The Baby Bills (Svelte Steves?) are welcome to do deals with each other reflecting both legacy and new relationships.  You don’t give each company a copy of all the source code as the DoJ had proposed, but both Windows Corp and STB Corp would get a snapshot of the Windows code (and maybe also the development tools).  The sales forces are largely segregated already except for the broad enterprise-facing field which serves multiple businesses today so will require some careful partition.  The company has multiple campuses already and hosters have proven it is easy to operate datacenters with multiple tenants (you could even spin the datacenters as their own company and get all that capital off the new balance sheets).  It would be a distraction for a year but I think the benefits of greater management focus, a strategy tax cut and a more motivated workforce would more than make up for it.

And for those whose reaction to this missive is to viscerally defend the status quo, do you think the whole of Microsoft is greater than the sum of the parts today and what is an alternative to restore confidence in the company’s future and move the needle on the stock price?  I’d love to see Microsoft recapture the energy, ambition and success of yore, but scale and complexity seem like some of the biggest impediments.  And maybe Mini-Microsoft can change to Multi-Microsoft.

5 thoughts on “The Baby Bills Are Back

  1. Rebecca Dias

    Loving your blog entries, keep em coming.
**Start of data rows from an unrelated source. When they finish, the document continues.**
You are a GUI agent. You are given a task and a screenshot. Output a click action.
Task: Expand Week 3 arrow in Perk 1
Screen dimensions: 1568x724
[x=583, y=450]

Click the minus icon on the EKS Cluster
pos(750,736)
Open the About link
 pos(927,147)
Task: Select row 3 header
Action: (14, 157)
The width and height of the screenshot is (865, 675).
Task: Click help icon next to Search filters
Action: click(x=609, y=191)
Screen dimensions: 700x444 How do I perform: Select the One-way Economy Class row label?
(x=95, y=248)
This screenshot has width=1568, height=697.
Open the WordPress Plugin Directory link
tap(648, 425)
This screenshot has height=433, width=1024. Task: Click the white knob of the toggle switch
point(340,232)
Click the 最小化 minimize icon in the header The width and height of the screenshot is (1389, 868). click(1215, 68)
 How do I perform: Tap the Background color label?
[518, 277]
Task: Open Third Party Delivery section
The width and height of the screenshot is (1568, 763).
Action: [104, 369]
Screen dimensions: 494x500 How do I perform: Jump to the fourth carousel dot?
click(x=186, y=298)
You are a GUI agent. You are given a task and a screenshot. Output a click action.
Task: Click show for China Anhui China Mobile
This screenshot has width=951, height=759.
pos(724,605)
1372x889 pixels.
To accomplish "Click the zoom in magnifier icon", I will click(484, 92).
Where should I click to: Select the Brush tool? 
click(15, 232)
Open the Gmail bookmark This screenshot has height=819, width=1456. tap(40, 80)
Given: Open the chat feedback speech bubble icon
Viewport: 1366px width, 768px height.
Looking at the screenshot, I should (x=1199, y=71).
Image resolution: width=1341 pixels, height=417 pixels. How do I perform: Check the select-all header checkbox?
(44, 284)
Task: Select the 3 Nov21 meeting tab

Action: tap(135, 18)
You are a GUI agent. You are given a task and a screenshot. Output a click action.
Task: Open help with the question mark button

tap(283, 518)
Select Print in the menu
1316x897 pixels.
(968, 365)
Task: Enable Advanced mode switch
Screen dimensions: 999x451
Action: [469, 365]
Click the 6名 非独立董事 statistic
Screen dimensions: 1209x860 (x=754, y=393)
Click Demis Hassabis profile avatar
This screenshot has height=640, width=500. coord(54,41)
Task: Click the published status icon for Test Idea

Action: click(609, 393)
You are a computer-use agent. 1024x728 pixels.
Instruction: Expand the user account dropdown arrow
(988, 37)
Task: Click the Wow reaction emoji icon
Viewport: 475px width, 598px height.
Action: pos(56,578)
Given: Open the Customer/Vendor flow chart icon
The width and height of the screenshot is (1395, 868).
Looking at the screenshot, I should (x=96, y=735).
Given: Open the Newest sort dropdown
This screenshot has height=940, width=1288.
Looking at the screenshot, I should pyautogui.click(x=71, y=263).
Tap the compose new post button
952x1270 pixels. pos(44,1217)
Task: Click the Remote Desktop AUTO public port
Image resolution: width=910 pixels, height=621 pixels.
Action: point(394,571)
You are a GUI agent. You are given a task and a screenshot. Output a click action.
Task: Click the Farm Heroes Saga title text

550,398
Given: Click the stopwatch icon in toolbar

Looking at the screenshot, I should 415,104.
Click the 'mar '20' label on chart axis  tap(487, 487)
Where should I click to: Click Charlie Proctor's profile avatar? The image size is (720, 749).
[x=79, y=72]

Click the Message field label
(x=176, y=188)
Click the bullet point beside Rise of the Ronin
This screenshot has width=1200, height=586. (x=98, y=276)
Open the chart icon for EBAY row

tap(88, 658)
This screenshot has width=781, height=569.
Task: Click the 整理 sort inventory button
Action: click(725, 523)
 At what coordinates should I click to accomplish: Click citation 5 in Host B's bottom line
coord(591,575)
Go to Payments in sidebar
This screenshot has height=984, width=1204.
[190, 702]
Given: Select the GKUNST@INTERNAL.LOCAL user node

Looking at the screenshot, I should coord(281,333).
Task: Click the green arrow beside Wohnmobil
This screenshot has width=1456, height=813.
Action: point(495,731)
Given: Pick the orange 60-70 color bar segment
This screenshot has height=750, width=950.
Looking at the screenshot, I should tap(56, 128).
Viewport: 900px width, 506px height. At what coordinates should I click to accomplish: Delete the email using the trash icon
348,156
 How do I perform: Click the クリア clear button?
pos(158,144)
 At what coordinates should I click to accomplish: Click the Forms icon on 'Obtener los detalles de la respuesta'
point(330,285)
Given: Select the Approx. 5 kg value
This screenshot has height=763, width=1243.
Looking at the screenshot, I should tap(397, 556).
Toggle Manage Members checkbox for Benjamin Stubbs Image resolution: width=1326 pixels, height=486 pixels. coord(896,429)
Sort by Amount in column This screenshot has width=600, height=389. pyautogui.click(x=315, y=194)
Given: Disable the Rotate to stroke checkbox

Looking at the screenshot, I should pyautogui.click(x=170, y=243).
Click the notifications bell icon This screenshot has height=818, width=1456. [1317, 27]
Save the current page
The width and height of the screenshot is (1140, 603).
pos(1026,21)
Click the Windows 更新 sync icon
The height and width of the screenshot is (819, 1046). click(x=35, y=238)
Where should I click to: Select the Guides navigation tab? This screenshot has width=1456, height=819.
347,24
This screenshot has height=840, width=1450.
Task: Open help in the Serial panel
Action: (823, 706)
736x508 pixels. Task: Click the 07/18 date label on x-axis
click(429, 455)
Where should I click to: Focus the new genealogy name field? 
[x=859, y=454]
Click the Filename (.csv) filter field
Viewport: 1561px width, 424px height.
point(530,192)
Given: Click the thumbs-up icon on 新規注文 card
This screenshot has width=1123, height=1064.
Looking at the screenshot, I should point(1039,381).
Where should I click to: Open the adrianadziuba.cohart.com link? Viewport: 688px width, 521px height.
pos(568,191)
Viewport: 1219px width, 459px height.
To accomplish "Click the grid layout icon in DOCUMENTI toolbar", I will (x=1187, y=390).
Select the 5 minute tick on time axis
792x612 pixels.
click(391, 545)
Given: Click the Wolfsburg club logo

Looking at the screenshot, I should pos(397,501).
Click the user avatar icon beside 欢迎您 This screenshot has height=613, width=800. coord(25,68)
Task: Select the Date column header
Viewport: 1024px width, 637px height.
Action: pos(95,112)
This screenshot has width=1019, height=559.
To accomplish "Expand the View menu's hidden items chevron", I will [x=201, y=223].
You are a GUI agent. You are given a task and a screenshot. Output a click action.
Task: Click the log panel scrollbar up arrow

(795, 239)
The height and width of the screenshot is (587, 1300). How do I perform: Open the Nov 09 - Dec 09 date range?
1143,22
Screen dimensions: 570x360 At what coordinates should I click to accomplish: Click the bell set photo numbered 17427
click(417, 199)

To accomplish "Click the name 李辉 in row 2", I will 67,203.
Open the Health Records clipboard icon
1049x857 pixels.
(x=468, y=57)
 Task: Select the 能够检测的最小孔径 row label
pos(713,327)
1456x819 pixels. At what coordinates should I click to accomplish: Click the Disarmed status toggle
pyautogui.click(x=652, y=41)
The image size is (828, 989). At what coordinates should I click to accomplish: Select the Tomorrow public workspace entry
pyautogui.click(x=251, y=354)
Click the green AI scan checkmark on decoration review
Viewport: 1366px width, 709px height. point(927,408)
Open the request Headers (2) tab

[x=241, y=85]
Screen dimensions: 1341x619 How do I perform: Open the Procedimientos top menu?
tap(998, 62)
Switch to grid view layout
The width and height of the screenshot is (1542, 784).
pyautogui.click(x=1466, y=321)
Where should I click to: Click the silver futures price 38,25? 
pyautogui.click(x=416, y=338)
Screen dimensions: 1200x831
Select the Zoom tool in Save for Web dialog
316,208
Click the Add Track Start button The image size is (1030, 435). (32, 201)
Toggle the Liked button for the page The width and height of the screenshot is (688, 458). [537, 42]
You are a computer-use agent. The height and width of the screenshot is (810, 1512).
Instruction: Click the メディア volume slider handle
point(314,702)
Do you think that anything is actually possible as long as Ballmer is CEO? The recent departure of Ray Ozzie is a depressing one. While he never had ownership of any real bits, he was strategic in pushing MS into the cloud which was a lifesaver for the company today. The stock would be tanking much harder without the online services play.

    One challenge I see in your separation of Windows Online and Office is that I feel that Office and the service infr. must go hand in hand. Like you said, no one cares about apps unless they are device nimble. The one core strength is the productivity env for the Information work so it is critical to have portable productivity apps.

  2. Charles Fitzgerald Post author

    Becky,

    Thomas “Justice Not Blind, Just Asleep” Penfield Jackson would congratulate himself but stranger things have happened. I’d place a hedged trade long Steve and short Ray.

    In my world, each division would have its own service component. Office starts with BPOS and whatever else they doing now.